British MP in push for waste-to-electricity scheme

Waste2Tricity International Thailand and UK Trade and Investment have announced a joint effort to promote the use of municipal solid waste to generate electricity in this country.

Speaking at a joint presentation on tackling Thailand’s “waste crisis” at the British Embassy in Bangkok, British MP and environmentalist Tim Yeo said there had been great progress in developing low-carbon energy sources and recovering energy from waste.

Addressing an audience that included government and industry leaders, Yeo said the plasma gasification system could convert waste efficiently into syngas - an energy-rich synthesis gas - by taking high-calorific-value waste from landfill sites and converting it to electricity delivered to the national grid.

Yeo - the Conservative MP for South Suffolk since 1983 and chairman of the British Parliament’s Energy and Climate Change Select Committee - said the process dramatically outperformed incineration in terms of efficiency, cost and environmental impact. 

“Excessive waste and insufficient power are serious problems that Thailand is facing,” he said. “Accelerating an alternative power plant by using waste to produce energy can solve two of the country’s pressing problems.

“First, it helps reduce the electricity shortfall by adding base-load generating capacity using a readily available fuel in the form of waste.
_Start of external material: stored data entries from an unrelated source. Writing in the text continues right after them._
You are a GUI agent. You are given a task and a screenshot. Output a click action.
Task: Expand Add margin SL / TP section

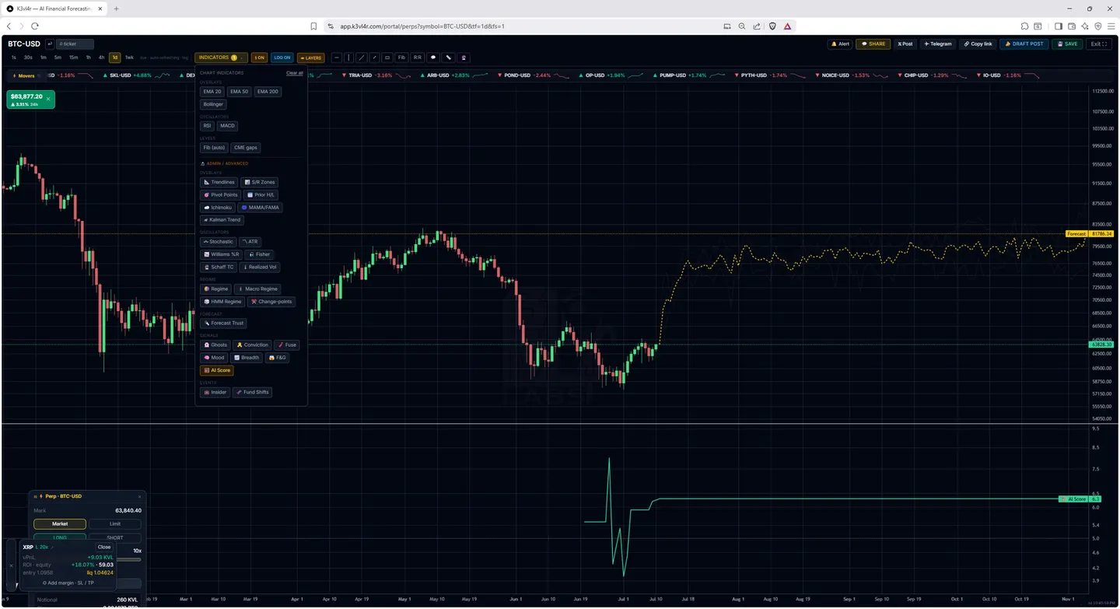[68, 583]
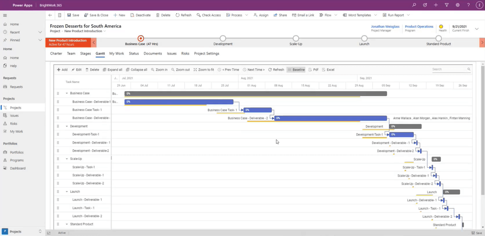
Task: Open the Documents tab
Action: point(152,53)
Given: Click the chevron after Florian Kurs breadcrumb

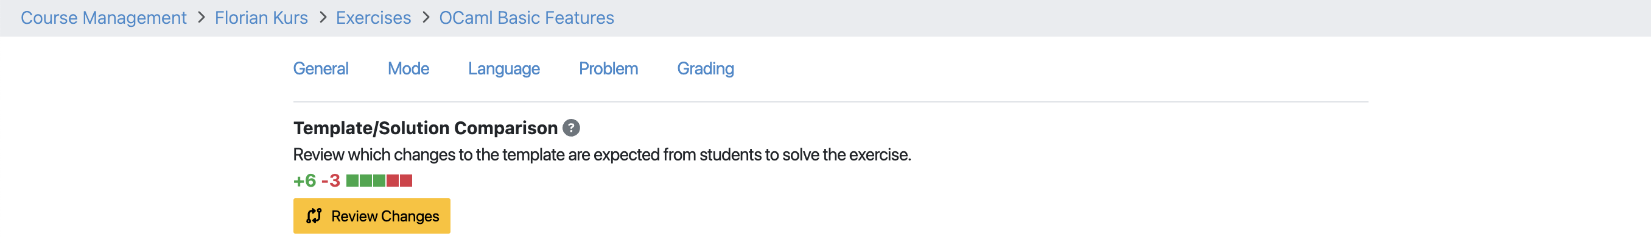Looking at the screenshot, I should coord(322,17).
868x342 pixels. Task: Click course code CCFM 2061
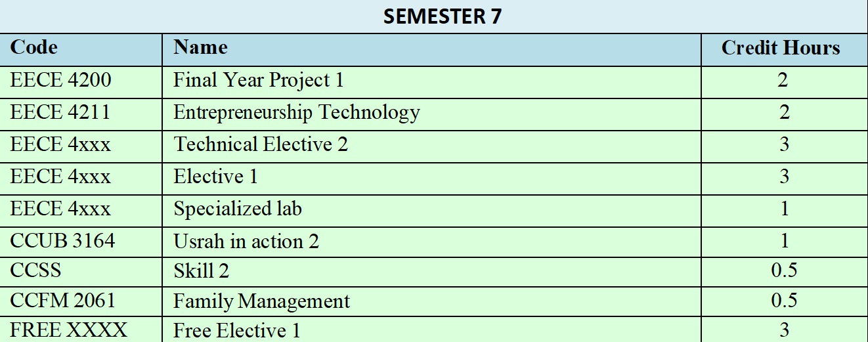tap(62, 301)
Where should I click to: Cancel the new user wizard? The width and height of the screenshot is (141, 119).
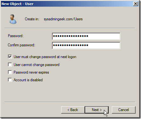(x=124, y=110)
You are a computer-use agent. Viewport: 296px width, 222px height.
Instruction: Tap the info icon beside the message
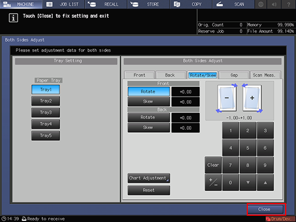click(x=13, y=18)
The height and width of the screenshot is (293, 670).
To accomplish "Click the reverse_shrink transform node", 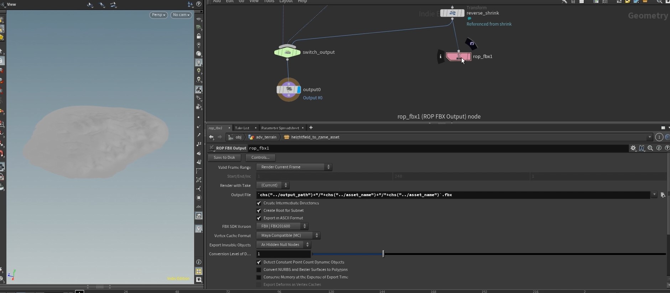I will [x=452, y=13].
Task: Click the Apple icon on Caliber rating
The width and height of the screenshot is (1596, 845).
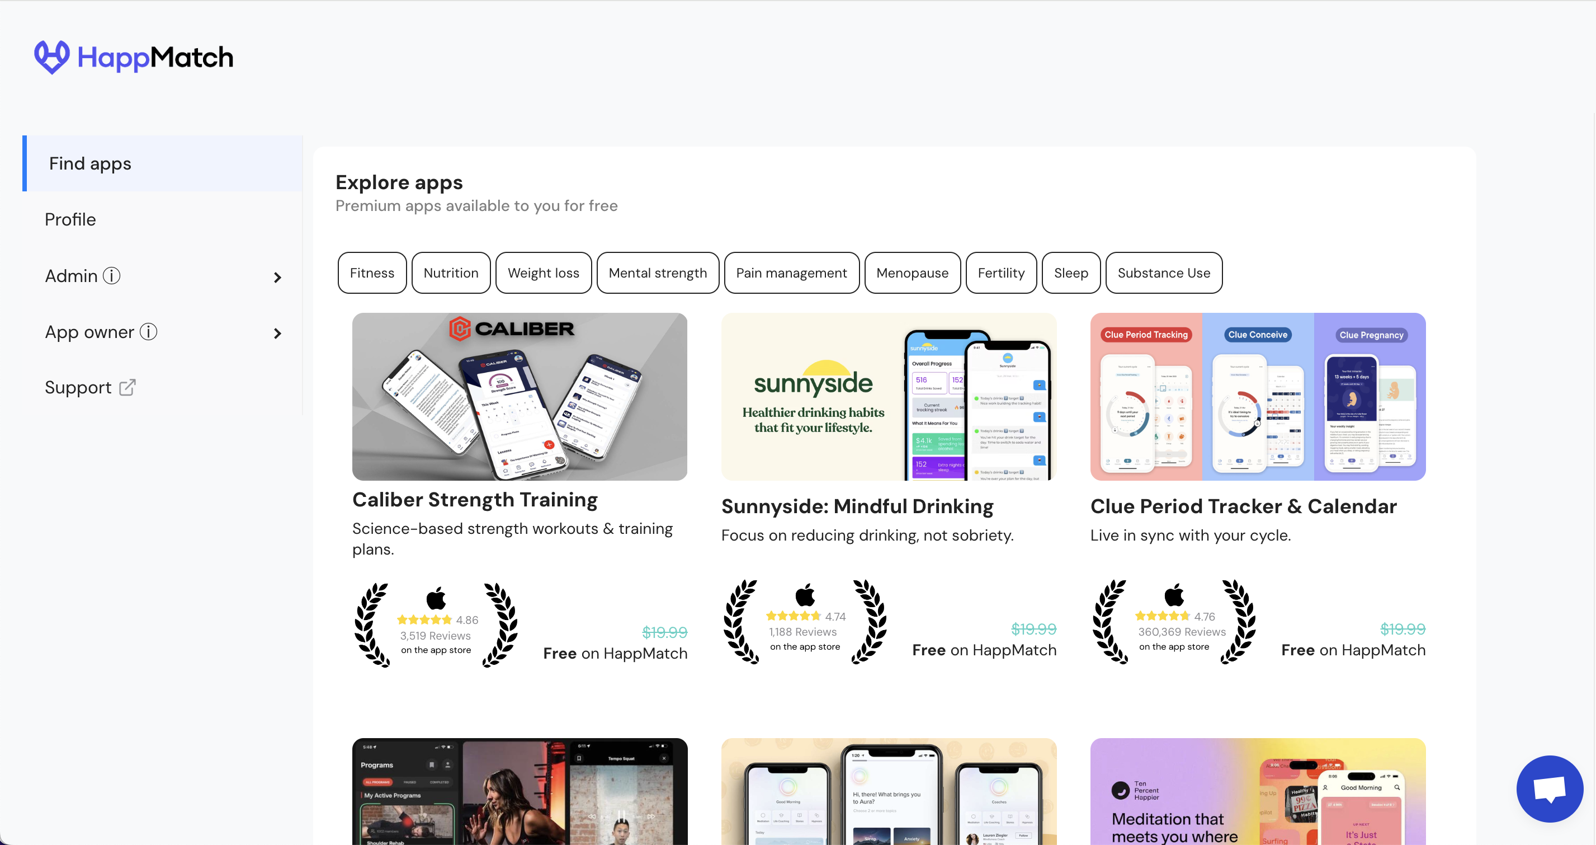Action: coord(436,598)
Second, it addresses the problem of the ever-growing mountain of waste.”

Yeo - the first president of the UK’s Renewable Energy Association, a not-for-profit trade association representing renewable-energy producers and promoting the use of renewable energy - said Thailand could move to the “zero landfill concept” by combining a strong policy in waste separation at the source with a crackdown on illegal dumping. A public awareness campaign should also be undertaken to get households to adopt waste reduction and recycling. 

He said that given Thailand’s rising population, expanding economy and improving living standards, the generation of municipal solid waste was expected to increase by about 30 per cent a year, reaching 20 million tonnes by 2022.

He warned that Thailand’s present waste-management infrastructure could not cope with this challenge and this had led to illegal dumping, groundwater pollution, public health concerns and environmental disasters such as last year’s landfill fires. 

“Today the share of renewable energy in the UK has risen to almost 15 per cent, and energy from waste has taken one-third of the electricity generation,” he said. “Over half the waste stream is now either recycled or used to generate electricity.” 

Yeo said UK Air Products, one of the world’s largest specialist gas suppliers, was investing almost US$1 billion (Bt33 billion) to build two Westinghouse plasma gasification plants. Each one is set to have a generating capacity of 50 megawatts and use Alter NRG Corporation’s plasma gasification system to convert waste efficiently into syngas. 

“One must start to consider waste not as a problem to just dispose of but as an energy feedstock,” he said. 

Incineration technology from the 20th century lacked effective controls and harmful pollutants might be emitted into the air. He said that because of the heat generated by the plasma, producing syngas had side benefits. Syngas is clean and generates power by combusting it in either turbines or gas engines. 

There is also the potential to convert syngas into hydrogen. He said this would allow the use of UK-based AFC Energy’s alkaline fuel cells, which had a conversion efficiency that was about 40 per cent better than a gas engine, while hydrogen could be diverted to other uses such as powering vehicles. 

This would make hydrogen available wherever a waste-conversion site was built and would be the fundamental infrastructure of a future hydrogen economy. 

This technology not only offers Thailand a solution to using its waste in an efficient way, but in the long term it also offers the opportunity for the Kingdom to become the first country in the world to have a commercially sustainable distributed hydrogen system, Yeo said. 

In his last ministerial post as minister of state for the countryside and environment, Yeo reformed planning laws that helped develop climate-change policy and establish the now-thriving Energy Saving Trust. This trust helps households, government, businesses and other organisations save energy.